The Park Service has closed the ohono O'odham Indian Reservation, Organ Pipe National Monument, and Buenos Aires Wildlife Refuge due to the "unacceptable level of risk to the public and staff" from the "high level of illegal activity going on."
Trash
- An estimated more than 2,000 tons of trash is discarded annually in Arizona's borderlands.
- The Bureau of Land Management (BLM) estimates that illegal aliens dumped more than 25 million pounds of trash in the Arizona desert between 1999 and 2005—that is almost 2,100 tons of trash each year.

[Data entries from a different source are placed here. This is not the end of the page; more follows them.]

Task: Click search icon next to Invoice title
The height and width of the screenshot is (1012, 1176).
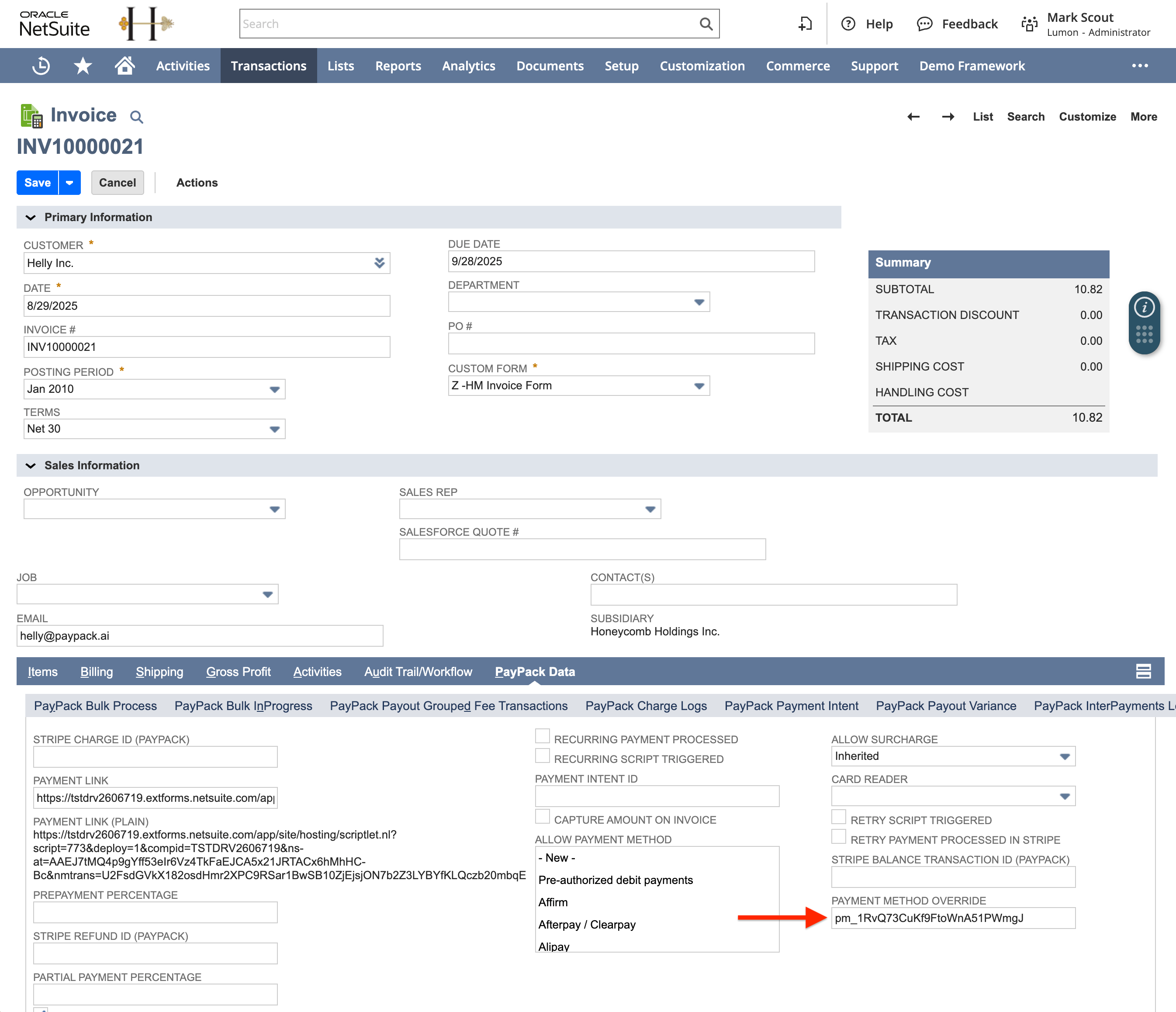Action: point(136,116)
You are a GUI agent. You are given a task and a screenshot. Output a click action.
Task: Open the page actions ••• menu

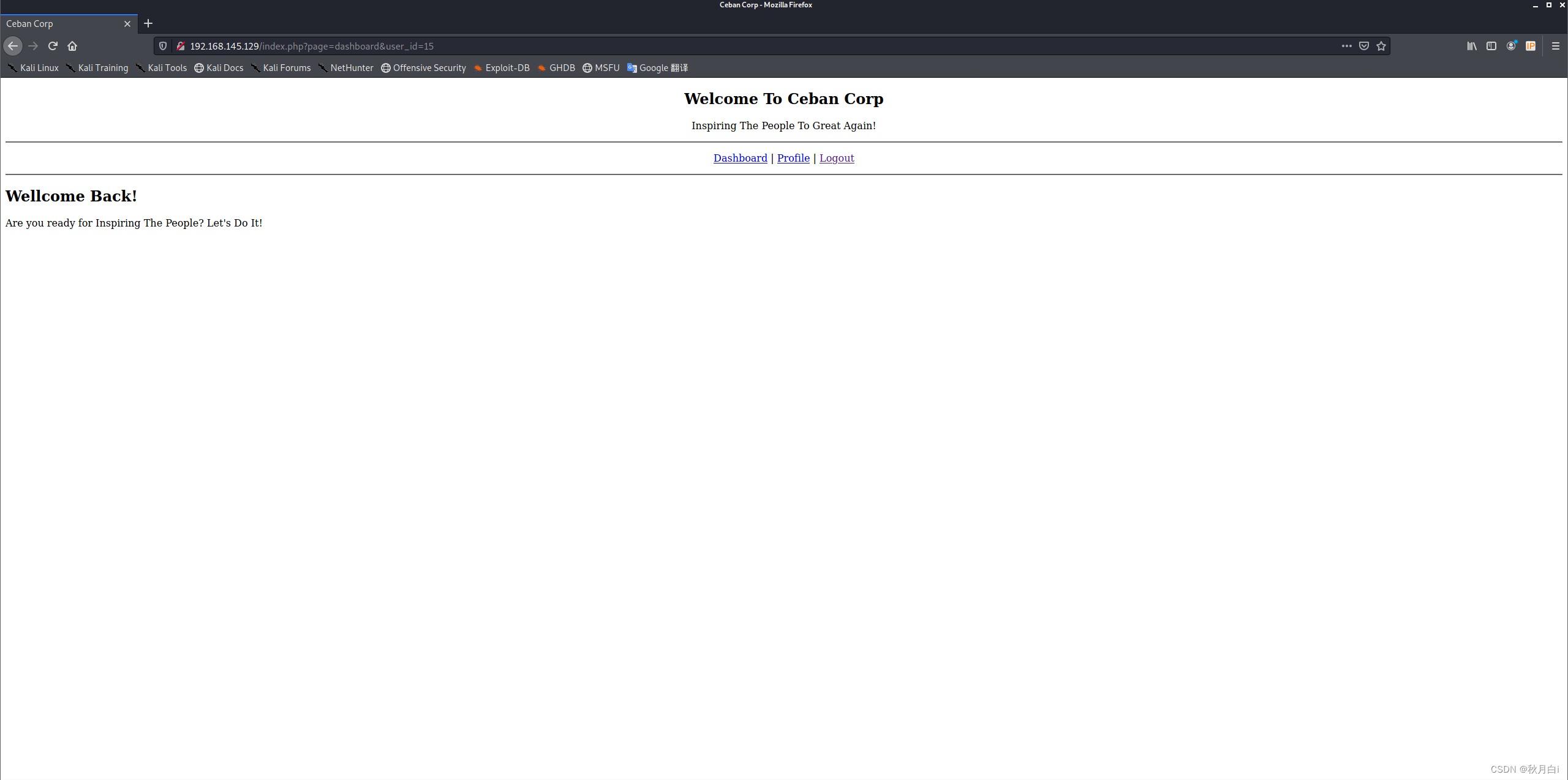coord(1346,46)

See report and pictures.
- The accumulation of disintegrating toilet paper, human feces, and rotting food has become a health and safety issue for residents of and visitors to some of these areas, and is threatening water supplies in some areas.
- Birds and mammals, some endangered, die when they eat or become entangled in the trash.
Fires
- In 2002 in southern Arizona, illegal aliens were suspected of having caused at least eight major wildfires that burned 68,413 acres (Illegal Immigrants Tied to Costly Wildfires Associated Press, Dateline Tucson, Arizona, September 9, 2002).
- In May of 2007, illegal aliens set at least five fires in the Coronado National Forest over a 10-day period in an effort to burn out Border Patrol agents conducting a law enforcement operation in the area (Illegals using fire to clear border. Washington Times, June 18, 2007).
Illegal Roads and Abandoned Vehicles
- By early 2004, the Chief Ranger at Organ Pipe estimated that illegal aliens and smugglers had created 300 miles of illegal roads and “thousands of miles of illegal trails."
- More than 30 abandoned vehicles are removed from Organ Pipe alone each year.
- Since its creation in 2000, more than 50 illegal roads have been created in the Ironwood Forest National Monument, and more than 600 vehicles are abandoned there each year.
- There are an estimated 20-25 abandoned vehicles in the Cabeza Prieta NWR at any given time.
- An estimated 180 miles of illegal roads were created in Cabeza Prieta between 2002 and 2006.
Declining Wildlife Populations
According to the Fish and Wildlife Service, mass illegal immigration is a likely contributing factor in the dramatic 79 percent decline in the U.S. Sonoran pronghorn population between 2000 and 2002.
These are just a few examples of the massive environmental destruction being caused by rampant illegal immigration in southern Arizona. Similar damage is being done to remote, fragile lands in California, New Mexico, and Texas.